Deploy a feature, watch it flop, fire up the debugger.

Here's the thing. By the time you're stepping through code, the real bug is already ancient history. It's sitting in a Slack thread from three weeks ago, or buried in a meeting note where someone said "let's just ship it and see what happens."

Debugging Your Decisions

The bug wasn't in your code. It was in your thinking.

Most teams treat failed features like syntax errors: isolate the broken component, patch it, move on. But features don't fail because of bad implementations. They fail because someone, somewhere, made a decision based on incomplete information, cognitive bias, or, let's be honest, a hunch that felt right at the time.

The Scientific Method for Shipping Shit

Researchers Amos Tversky and Daniel Kahneman introduced the concept of cognitive bias back in 1972, and since then we've cataloged over a hundred ways our brains take shortcuts that lead us astray. These shortcuts deviate from rational objectivity, which is a polite way of saying we're all making half-assed assumptions and calling them strategy.

In product development, this plays out predictably. Anchoring bias makes us hold onto particular values even when objectively they might seem irrational. Like that pricing model you picked because it's what the first competitor you looked at was charging ¯\_(ツ)_/¯

Confirmation bias has us believing and focusing on facts that support our beliefs while ignoring the facts that don't. You think your product needs a new feature, so you cherry-pick customer feedback that agrees with you and mentally dismiss everyone else.

The pattern is everywhere.

Cognitive bias can lead designers to build the wrong product or prioritize features that matter most to them instead of what matters to the target audience And here's the kicker: you won't catch it in code review. You won't catch it in QA. You'll catch it when your feature launches and nobody uses it.

So treat every product decision like a hypothesis. Write it down. Make it falsifiable. Set criteria for what success looks like. And when it fails (because it will eventually fail), you'll have a paper trail back to the moment where your thinking went sideways.

The Decision Log: Your Product's Black Box

When a plane crashes, investigators pull the black box. When your feature crashes, you should pull your decision log.

Except most teams don't have one, so they're left reconstructing decisions from memory, which is like debugging from a stack trace someone drew from memory three weeks later.

Here's a format that works. It's lightweight enough that you'll actually use it:

Decision Log Template

  • Date: [When the decision was made]
  • Decision: [One sentence: what you decided]
  • Context: [What was happening that prompted this? What problem were you solving?]
  • Hypothesis: [What did you believe would happen if you made this choice?]
  • Alternatives Considered: [What else was on the table? Why didn't you choose those?]
  • Success Criteria: [How will you know if this worked? Specific metrics, timelines, user behaviors]
  • Decision Maker(s): [Who had the final call?]
  • Key Assumptions: [What did you assume was true? What data were you missing?]

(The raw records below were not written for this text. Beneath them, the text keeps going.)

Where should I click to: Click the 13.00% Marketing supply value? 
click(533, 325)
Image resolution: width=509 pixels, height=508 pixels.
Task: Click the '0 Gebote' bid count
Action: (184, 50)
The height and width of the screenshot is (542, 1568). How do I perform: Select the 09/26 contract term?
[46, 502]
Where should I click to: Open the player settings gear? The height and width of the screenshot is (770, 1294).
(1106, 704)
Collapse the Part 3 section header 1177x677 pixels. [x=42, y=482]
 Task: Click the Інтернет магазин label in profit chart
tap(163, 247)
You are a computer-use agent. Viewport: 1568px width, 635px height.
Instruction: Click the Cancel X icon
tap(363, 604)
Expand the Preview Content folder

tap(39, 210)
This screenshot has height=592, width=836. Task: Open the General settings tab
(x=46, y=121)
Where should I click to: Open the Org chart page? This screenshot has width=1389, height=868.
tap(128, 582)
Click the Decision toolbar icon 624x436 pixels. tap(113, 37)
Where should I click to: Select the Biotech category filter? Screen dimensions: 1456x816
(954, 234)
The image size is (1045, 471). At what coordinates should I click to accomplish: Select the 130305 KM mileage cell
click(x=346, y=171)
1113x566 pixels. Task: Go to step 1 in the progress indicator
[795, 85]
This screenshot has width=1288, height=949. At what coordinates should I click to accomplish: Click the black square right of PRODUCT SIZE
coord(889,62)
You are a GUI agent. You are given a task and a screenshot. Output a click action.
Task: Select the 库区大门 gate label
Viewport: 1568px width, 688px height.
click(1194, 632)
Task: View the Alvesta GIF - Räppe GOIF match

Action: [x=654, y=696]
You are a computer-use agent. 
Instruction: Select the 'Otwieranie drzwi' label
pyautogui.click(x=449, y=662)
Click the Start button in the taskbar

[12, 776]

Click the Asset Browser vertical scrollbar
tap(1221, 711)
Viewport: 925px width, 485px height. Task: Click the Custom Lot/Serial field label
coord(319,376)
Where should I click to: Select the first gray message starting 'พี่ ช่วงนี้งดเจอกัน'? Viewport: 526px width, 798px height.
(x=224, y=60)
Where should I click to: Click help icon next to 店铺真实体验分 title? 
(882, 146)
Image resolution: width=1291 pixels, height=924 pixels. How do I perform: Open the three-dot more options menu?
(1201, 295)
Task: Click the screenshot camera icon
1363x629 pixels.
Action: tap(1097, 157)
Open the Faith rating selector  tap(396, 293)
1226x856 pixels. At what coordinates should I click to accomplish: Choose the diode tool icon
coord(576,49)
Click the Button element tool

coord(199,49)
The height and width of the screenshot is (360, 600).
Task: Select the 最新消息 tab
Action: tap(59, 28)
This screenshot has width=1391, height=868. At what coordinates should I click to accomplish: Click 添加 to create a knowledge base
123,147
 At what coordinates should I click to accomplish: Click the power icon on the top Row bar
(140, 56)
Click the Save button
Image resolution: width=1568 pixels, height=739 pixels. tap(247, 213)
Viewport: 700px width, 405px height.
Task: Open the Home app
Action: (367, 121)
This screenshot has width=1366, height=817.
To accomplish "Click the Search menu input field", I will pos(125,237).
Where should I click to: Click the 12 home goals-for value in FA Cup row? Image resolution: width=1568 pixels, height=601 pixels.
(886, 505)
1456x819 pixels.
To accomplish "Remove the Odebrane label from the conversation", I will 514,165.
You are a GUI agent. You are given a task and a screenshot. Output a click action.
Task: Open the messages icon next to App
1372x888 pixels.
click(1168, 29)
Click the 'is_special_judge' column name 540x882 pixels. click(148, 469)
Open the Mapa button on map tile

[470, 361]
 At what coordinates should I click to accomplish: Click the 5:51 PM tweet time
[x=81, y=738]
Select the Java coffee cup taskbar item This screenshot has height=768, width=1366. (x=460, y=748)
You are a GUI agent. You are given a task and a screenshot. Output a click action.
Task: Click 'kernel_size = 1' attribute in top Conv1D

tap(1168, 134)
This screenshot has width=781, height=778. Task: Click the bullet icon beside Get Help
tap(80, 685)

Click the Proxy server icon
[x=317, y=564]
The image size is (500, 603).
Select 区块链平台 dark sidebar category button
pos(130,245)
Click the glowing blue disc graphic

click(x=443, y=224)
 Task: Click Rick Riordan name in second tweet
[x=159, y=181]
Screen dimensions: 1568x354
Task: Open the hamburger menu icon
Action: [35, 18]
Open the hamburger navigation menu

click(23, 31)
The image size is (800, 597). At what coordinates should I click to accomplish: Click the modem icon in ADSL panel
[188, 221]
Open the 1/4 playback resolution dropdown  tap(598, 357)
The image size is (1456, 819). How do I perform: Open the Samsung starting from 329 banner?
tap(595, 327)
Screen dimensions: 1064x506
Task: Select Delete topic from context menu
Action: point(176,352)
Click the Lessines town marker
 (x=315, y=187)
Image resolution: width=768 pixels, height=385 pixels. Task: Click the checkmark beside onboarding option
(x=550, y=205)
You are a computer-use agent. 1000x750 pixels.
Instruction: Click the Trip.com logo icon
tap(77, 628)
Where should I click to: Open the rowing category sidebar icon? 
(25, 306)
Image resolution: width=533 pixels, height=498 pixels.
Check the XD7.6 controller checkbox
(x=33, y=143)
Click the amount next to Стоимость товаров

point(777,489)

And here's an actual example:

  • Date: November 15, 2025
  • Decision: Add a free trial extension feature for users who complete 80% of onboarding
  • Context: 60% of free trial users weren't completing onboarding. Hypothesis was they needed more time.
  • Hypothesis: Giving users more time will increase conversion because time pressure is the blocker
  • Alternatives Considered: Simplify onboarding (too much engineering time), offer 1:1 demos (doesn't scale)
  • Success Criteria: 25% increase in conversions from users who receive extension within 60 days
  • Decision Makers: Product Lead, Engineering Manager
  • Key Assumptions: Time is the constraint (not value perception or product-market fit), users want to complete onboarding but can't, 80% completion indicates intent

Notice what this does: it makes your thinking explicit. When that feature inevitably doesn't move the needle, you can go back and audit not just what you decided, but why you thought it would work.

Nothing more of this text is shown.